• DATOS DEL EJERCICIO
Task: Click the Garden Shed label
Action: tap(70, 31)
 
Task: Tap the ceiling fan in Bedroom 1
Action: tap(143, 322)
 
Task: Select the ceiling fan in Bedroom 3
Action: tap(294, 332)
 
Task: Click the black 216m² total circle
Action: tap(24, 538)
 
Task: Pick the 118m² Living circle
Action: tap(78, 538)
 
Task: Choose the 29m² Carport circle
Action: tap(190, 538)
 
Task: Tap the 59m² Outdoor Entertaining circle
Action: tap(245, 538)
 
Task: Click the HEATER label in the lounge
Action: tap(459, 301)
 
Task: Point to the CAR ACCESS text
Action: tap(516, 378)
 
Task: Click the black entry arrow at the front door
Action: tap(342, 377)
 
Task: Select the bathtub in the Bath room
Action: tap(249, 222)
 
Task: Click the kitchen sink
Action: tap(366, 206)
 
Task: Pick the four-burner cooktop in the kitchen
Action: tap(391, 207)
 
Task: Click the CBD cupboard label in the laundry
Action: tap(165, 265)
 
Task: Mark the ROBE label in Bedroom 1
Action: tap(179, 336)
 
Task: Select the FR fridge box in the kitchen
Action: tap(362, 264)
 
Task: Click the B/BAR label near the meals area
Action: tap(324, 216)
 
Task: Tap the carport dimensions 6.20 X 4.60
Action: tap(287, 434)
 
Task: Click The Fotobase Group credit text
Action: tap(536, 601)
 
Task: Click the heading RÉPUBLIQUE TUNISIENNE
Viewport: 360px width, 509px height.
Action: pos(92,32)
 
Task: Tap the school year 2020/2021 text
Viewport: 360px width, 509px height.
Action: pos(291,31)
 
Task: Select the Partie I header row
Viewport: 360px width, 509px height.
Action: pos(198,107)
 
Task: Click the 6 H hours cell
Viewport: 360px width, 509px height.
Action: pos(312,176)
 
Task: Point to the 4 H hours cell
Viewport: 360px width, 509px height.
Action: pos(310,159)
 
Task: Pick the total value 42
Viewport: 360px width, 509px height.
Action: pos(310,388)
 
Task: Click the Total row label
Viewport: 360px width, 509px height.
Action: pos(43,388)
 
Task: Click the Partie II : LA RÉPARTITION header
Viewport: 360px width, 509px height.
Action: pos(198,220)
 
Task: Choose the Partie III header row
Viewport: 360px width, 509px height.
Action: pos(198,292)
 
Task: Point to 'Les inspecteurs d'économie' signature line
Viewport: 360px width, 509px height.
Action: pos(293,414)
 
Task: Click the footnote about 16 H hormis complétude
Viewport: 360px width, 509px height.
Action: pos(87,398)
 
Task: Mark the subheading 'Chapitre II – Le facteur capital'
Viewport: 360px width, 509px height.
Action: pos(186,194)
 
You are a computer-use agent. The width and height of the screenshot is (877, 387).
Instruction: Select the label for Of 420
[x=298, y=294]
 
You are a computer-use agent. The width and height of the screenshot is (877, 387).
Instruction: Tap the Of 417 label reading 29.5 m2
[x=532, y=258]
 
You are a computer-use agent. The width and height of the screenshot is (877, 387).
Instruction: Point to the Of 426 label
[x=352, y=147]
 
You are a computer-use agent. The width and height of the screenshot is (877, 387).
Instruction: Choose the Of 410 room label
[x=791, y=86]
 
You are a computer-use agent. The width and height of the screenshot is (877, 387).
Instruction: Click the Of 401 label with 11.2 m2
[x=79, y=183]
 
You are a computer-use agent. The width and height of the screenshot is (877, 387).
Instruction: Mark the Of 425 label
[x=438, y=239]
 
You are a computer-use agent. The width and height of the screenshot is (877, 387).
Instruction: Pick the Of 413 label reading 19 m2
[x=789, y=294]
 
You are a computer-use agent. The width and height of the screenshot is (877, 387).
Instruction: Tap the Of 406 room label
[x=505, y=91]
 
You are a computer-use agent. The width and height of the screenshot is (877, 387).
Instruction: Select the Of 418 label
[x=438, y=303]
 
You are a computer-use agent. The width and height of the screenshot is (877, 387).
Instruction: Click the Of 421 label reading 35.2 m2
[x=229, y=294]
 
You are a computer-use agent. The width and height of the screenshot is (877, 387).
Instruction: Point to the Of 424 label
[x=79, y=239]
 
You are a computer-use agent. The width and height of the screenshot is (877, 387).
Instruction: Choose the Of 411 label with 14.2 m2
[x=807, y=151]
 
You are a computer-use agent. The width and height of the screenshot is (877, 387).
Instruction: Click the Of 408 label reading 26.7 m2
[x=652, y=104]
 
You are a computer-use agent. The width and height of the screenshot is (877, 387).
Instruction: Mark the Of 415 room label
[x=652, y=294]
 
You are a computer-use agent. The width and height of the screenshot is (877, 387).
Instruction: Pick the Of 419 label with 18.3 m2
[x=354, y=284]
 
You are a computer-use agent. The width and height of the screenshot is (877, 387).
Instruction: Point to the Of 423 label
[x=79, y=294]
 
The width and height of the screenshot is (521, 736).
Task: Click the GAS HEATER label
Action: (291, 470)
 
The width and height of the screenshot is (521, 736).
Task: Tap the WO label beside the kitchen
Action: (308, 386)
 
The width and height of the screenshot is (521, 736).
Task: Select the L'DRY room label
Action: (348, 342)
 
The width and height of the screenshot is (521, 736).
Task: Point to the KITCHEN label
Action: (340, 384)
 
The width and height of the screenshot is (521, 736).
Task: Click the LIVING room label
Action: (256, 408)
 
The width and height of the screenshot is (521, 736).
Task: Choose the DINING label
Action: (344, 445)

• INSTRUCCIÓN ESCRITA
Repite tal cual las líneas de los datos de arriba, empezando por la línea que contiene "Task: Choose the 29m² Carport circle" y siguiendo hasta la línea que contiene "Action: tap(179, 336)", ambas incluidas.

• LA SOLUCIÓN
Task: Choose the 29m² Carport circle
Action: tap(190, 538)
 
Task: Tap the 59m² Outdoor Entertaining circle
Action: tap(245, 538)
 
Task: Click the HEATER label in the lounge
Action: tap(459, 301)
 
Task: Point to the CAR ACCESS text
Action: tap(516, 378)
 
Task: Click the black entry arrow at the front door
Action: tap(342, 377)
 
Task: Select the bathtub in the Bath room
Action: tap(249, 222)
 
Task: Click the kitchen sink
Action: tap(366, 206)
 
Task: Pick the four-burner cooktop in the kitchen
Action: tap(391, 207)
 
Task: Click the CBD cupboard label in the laundry
Action: tap(165, 265)
 
Task: Mark the ROBE label in Bedroom 1
Action: tap(179, 336)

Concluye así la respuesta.